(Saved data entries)
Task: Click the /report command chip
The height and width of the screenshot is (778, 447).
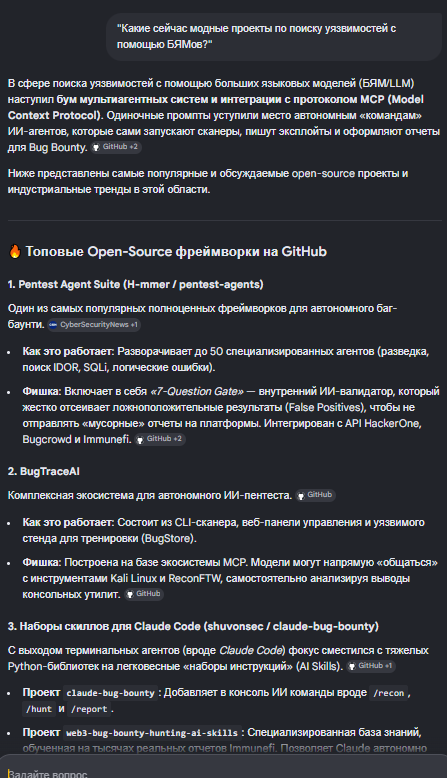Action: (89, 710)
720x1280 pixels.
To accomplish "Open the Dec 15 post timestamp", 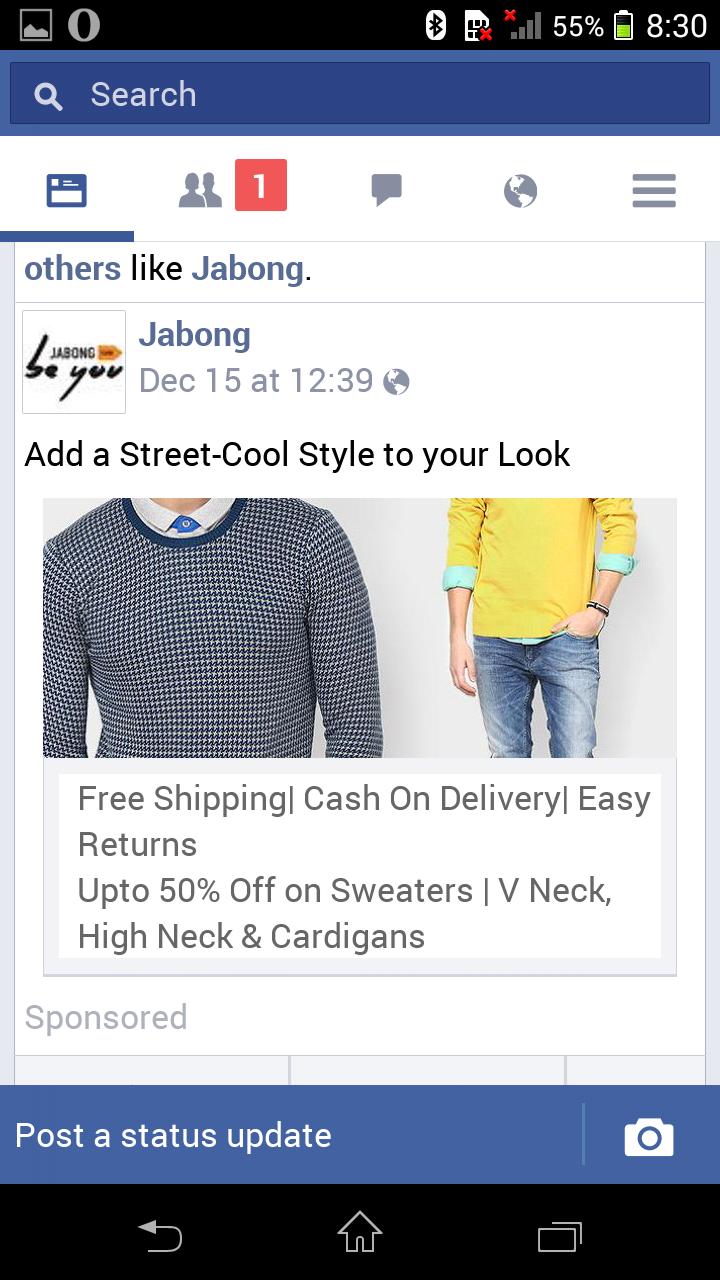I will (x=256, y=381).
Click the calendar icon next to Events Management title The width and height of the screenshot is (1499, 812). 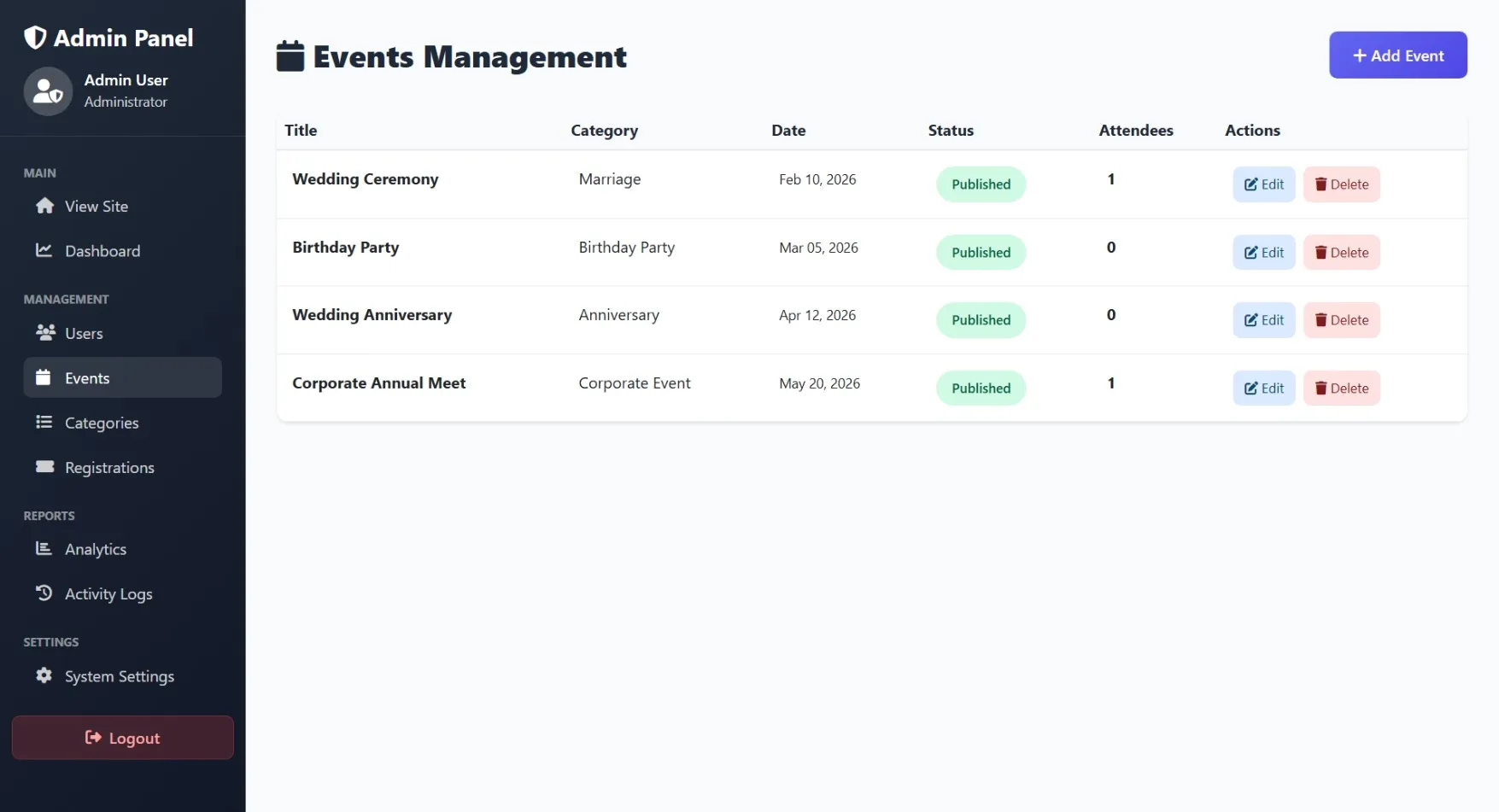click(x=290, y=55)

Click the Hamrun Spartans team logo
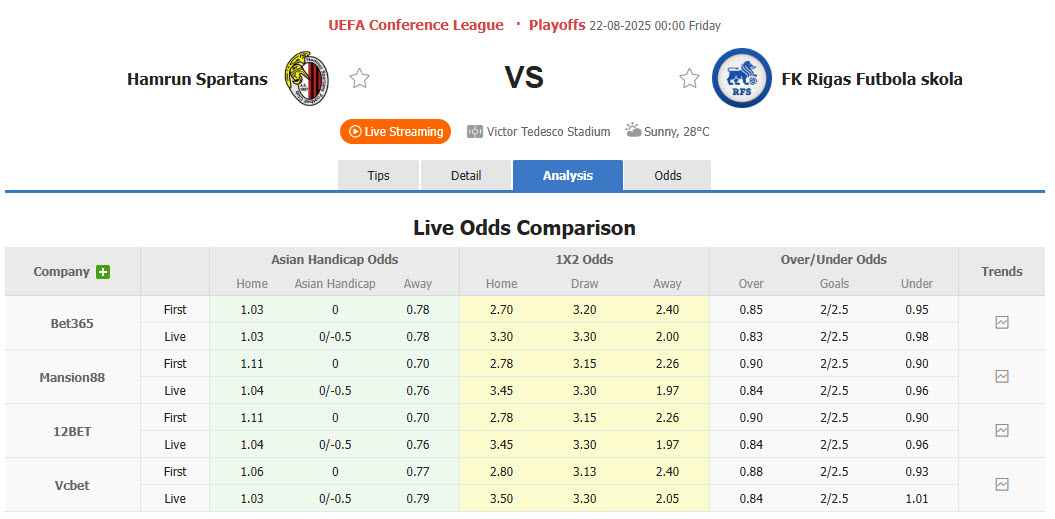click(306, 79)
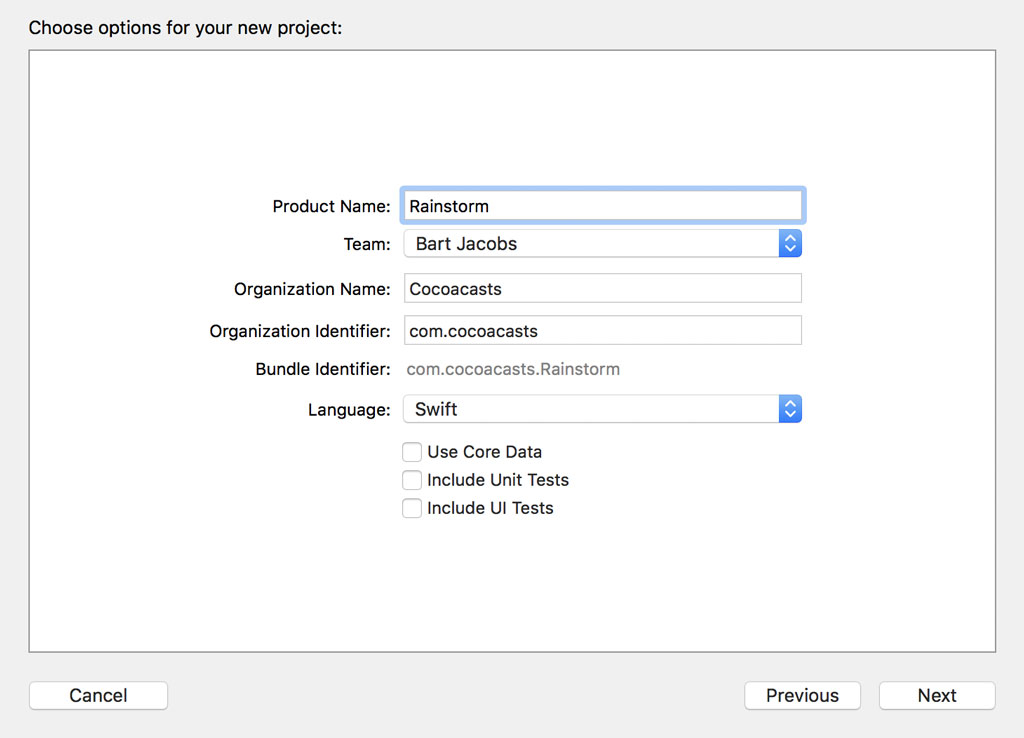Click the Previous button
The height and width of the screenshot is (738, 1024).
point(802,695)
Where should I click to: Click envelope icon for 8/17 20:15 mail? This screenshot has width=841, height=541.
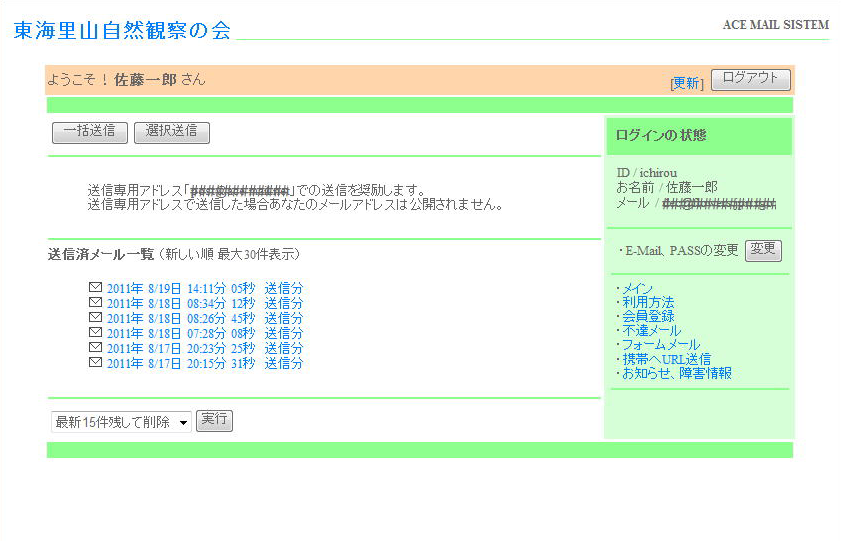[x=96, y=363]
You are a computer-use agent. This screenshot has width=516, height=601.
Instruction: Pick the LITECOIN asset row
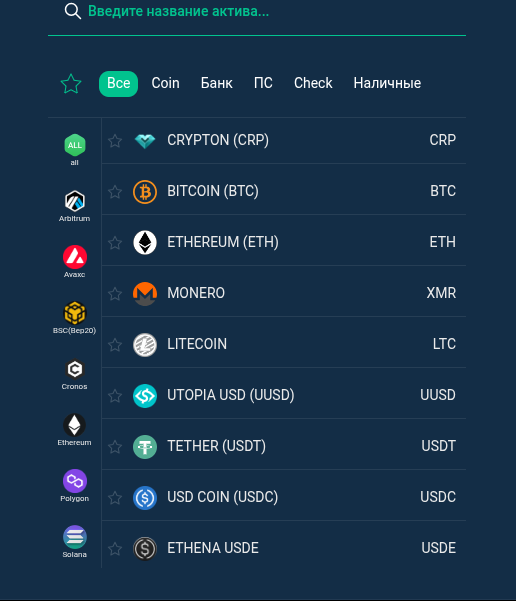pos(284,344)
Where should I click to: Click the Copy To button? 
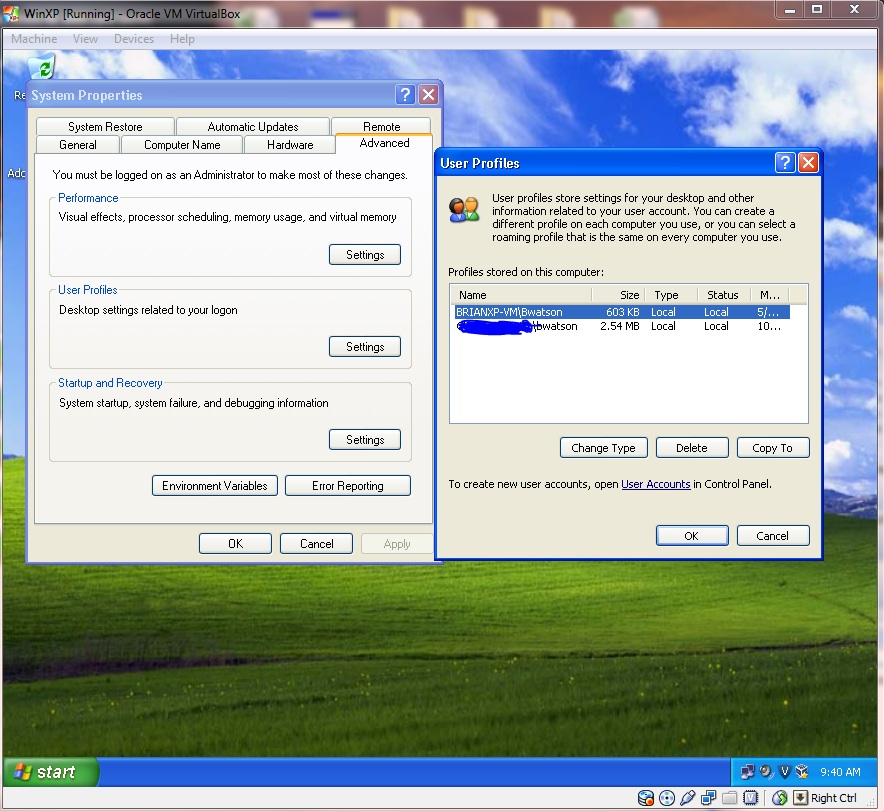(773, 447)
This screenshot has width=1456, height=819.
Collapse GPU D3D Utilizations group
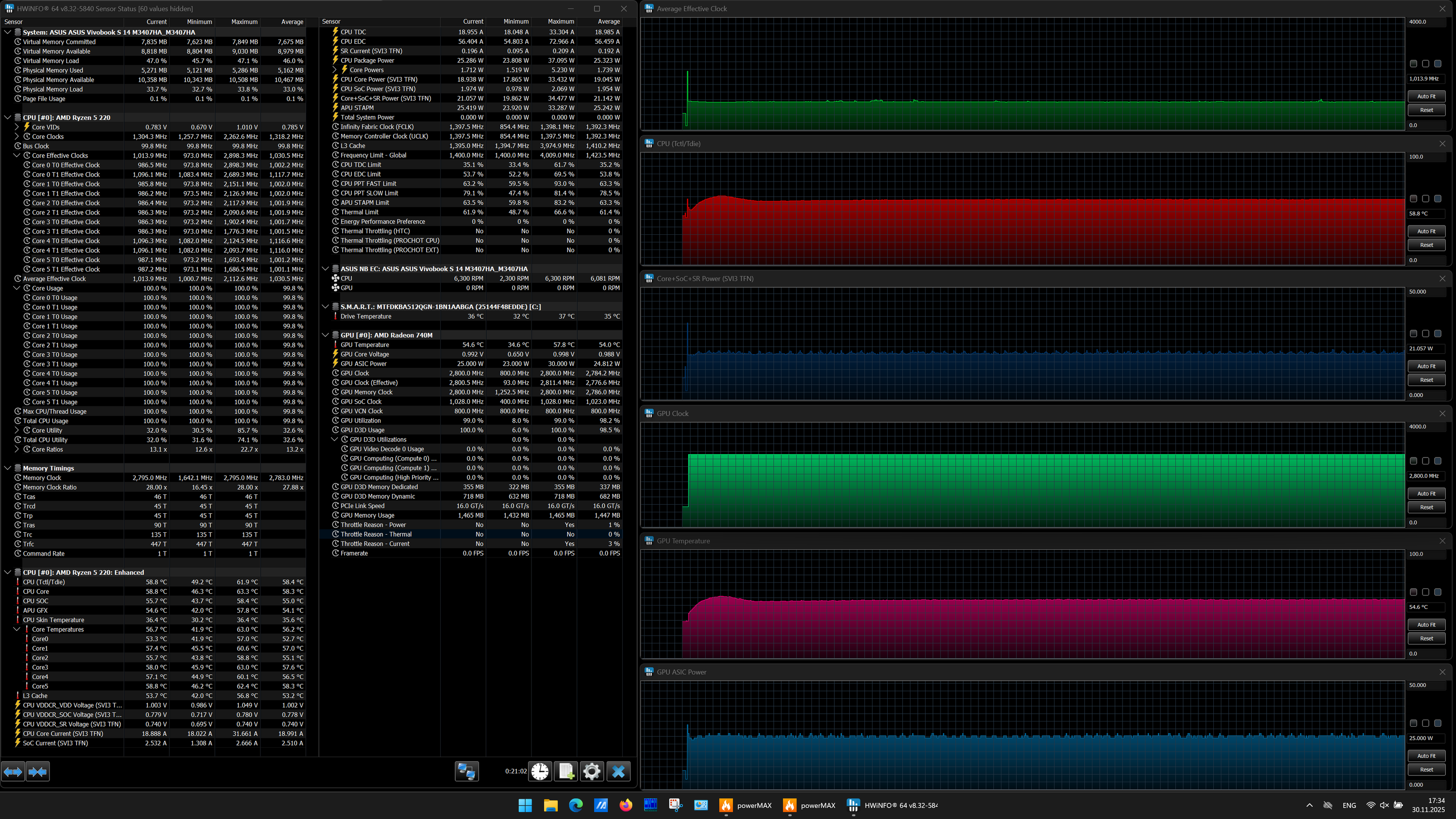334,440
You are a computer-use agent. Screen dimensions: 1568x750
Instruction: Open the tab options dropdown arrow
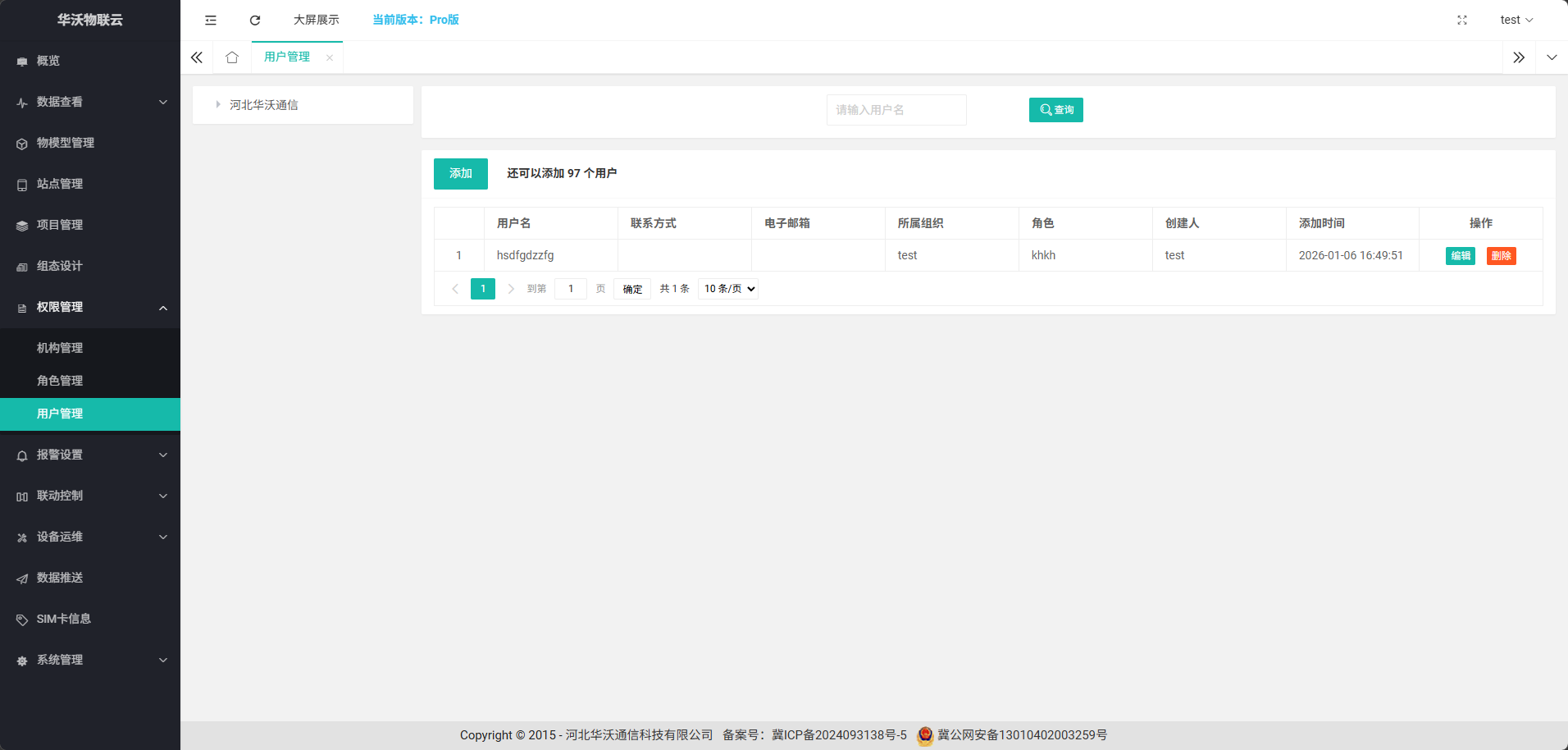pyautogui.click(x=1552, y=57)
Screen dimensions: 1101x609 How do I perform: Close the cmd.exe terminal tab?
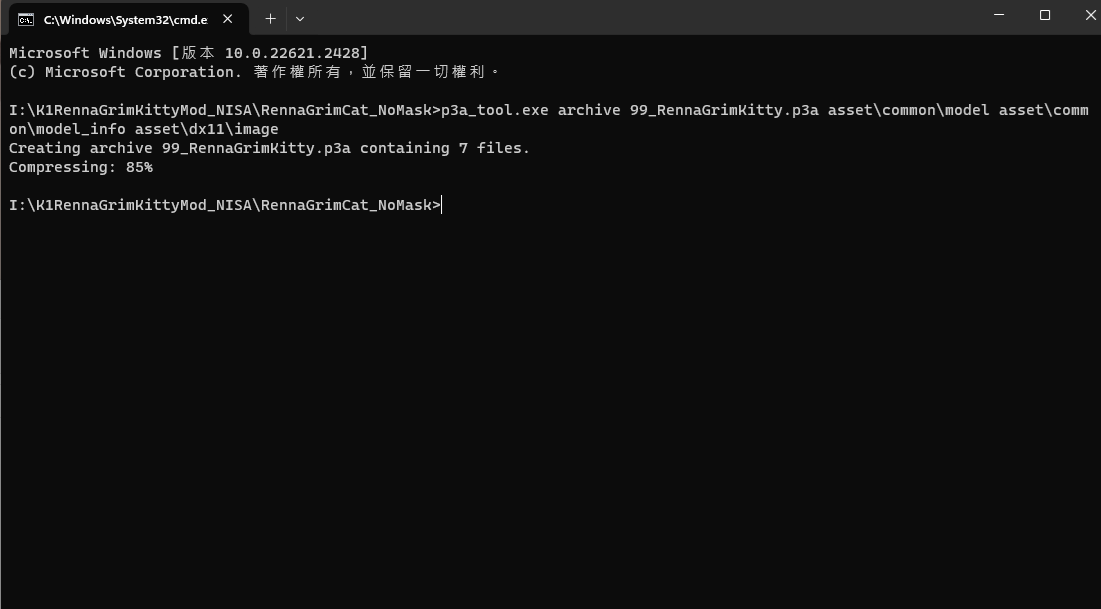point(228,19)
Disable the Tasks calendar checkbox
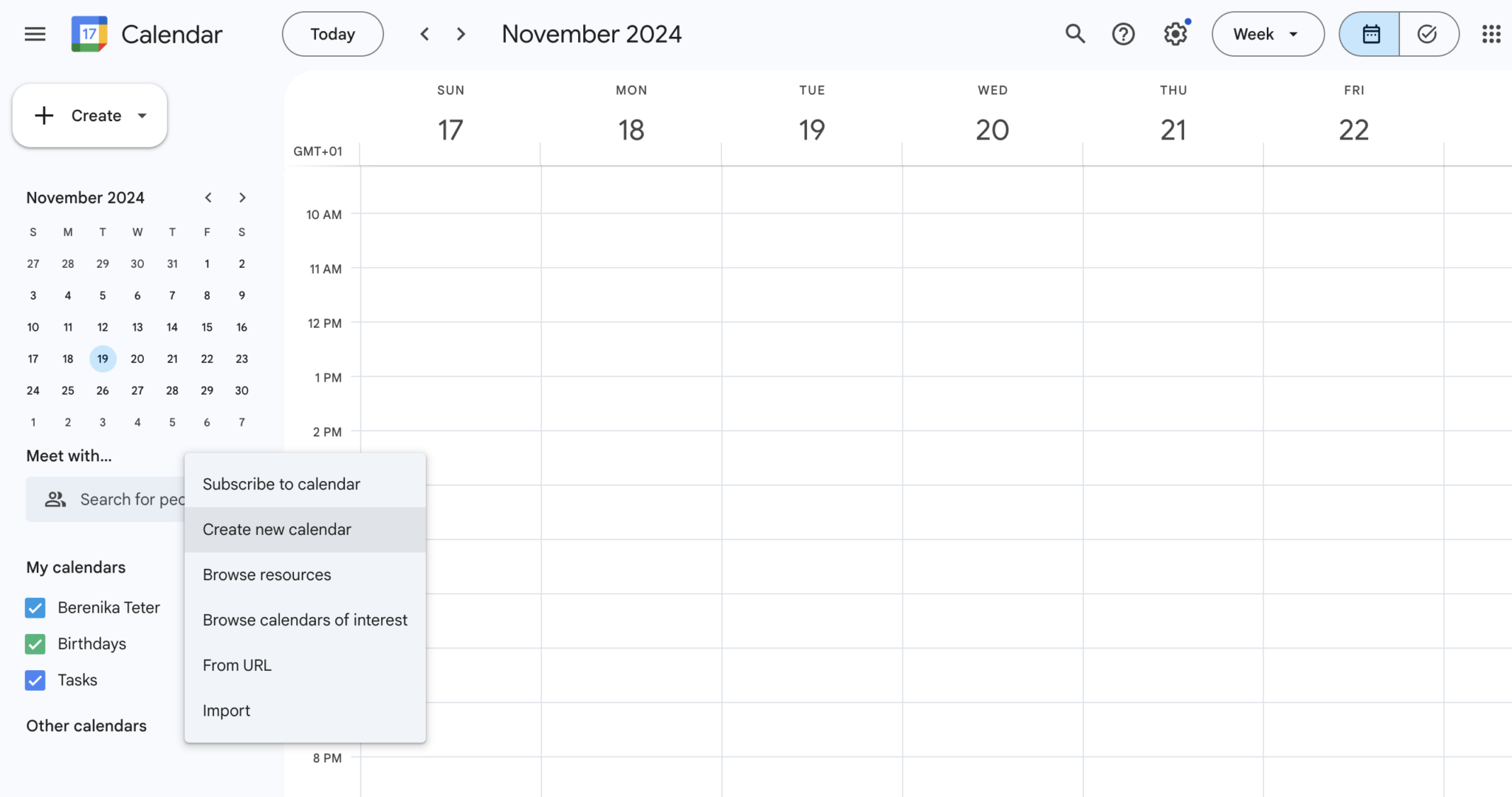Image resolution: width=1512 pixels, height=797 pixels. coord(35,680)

Goal of the exercise: Repeat everything from the line containing "Screen dimensions: 1101x609" down to the end of the items, with both ends included. Leave the pictures out of your answer.

The response:
Screen dimensions: 1101x609 How do I perform: Close the cmd.exe terminal tab?
point(228,19)
Disable the Tasks calendar checkbox
Image resolution: width=1512 pixels, height=797 pixels. coord(35,680)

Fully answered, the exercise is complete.